Akt1-Creb Stimulation Of Pdgfr Alpha Expression Is Pivotal For Pten Deficient Tumor Development

As evidenced by the behavior of loss-of-function mutants of PTEN in the context of a gain-of-function mutation of AKT1, the PTEN-AKT1 signaling pathway plays a critical role in human cancers. In this study, we demonstrated that a deficiency in PTEN or activation of AKT1 potentiated the expression of platelet-derived growth factor receptor alpha (PDGFR alpha) based on studies on Pten-/- mouse embryonic fibroblasts, human cancer cell lines, the hepatic tissues of Pten conditional knockout mice, and human cancer tissues. Loss of PTEN enhanced PDGFR alpha expression via activation of the AKT1-CREB signaling cascade.
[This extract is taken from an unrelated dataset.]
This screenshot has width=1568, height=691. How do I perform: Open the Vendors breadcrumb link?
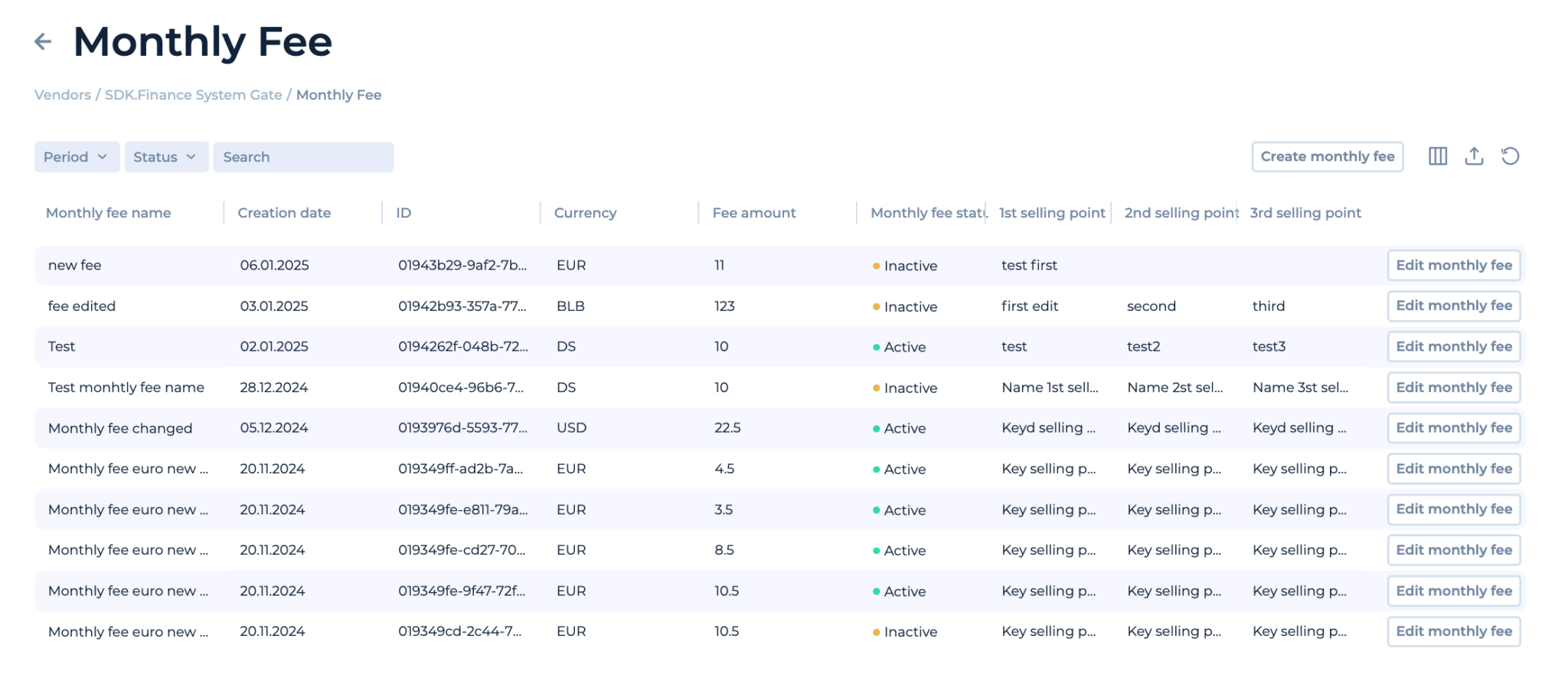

CREB transactivated PDGFR alpha expression by direct binding of the promoter of the PDGFR alpha gene. Depletion of PDGFR alpha attenuated the tumorigenicity of Pten-null cells in nude mice. Moreover, the PI3K-AKT signaling pathway has been shown to positively correlate with PDGFR alpha expression in multiple cancers. Augmented PDGFR alpha was associated with poor survival of cancer patients. Lastly, combination treatment with the AKT inhibitor MK-2206 and the PDGFR inhibitor CP-673451 displayed synergistic anti-tumor effects. Therefore, activation of the AKT1-CREB-PDGFR alpha signaling pathway contributes to the tumor growth induced by PTEN deficiency and should be targeted for cancer treatment.